What to work on:
Pull the text lines out of the rows below and copy each one word for word, leaving out the pictures.

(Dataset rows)
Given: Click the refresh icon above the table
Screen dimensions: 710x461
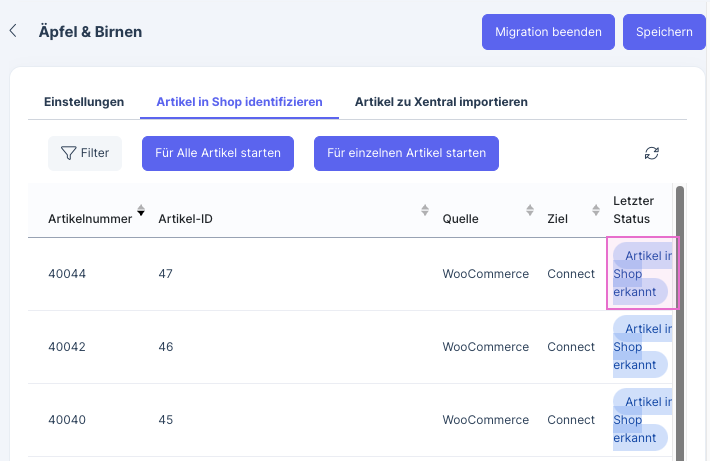Looking at the screenshot, I should [x=652, y=153].
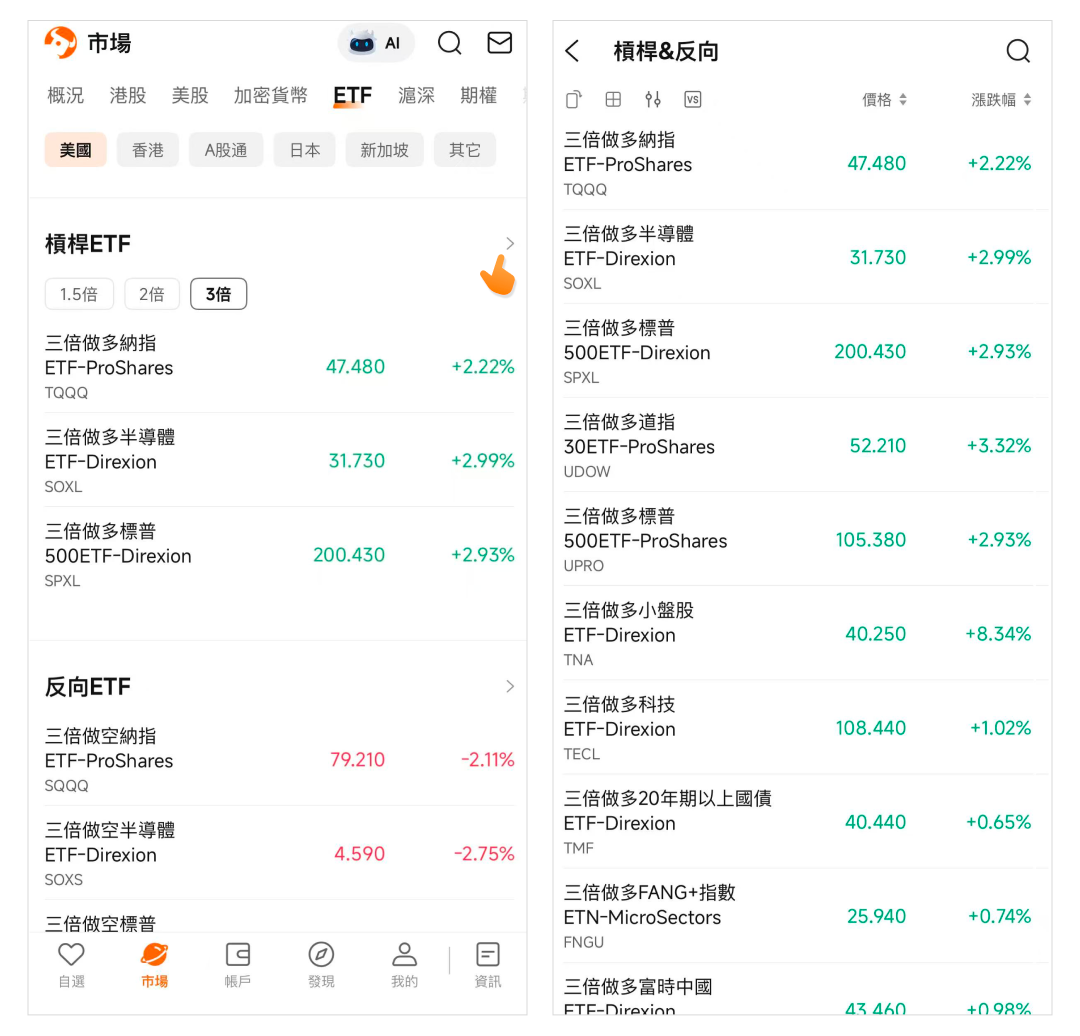Open the messages envelope icon

(499, 43)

Exercise result:
Given: Click the refresh icon above the table
Screen dimensions: 710x461
Looking at the screenshot, I should [x=652, y=153].
Open the messages envelope icon

(499, 43)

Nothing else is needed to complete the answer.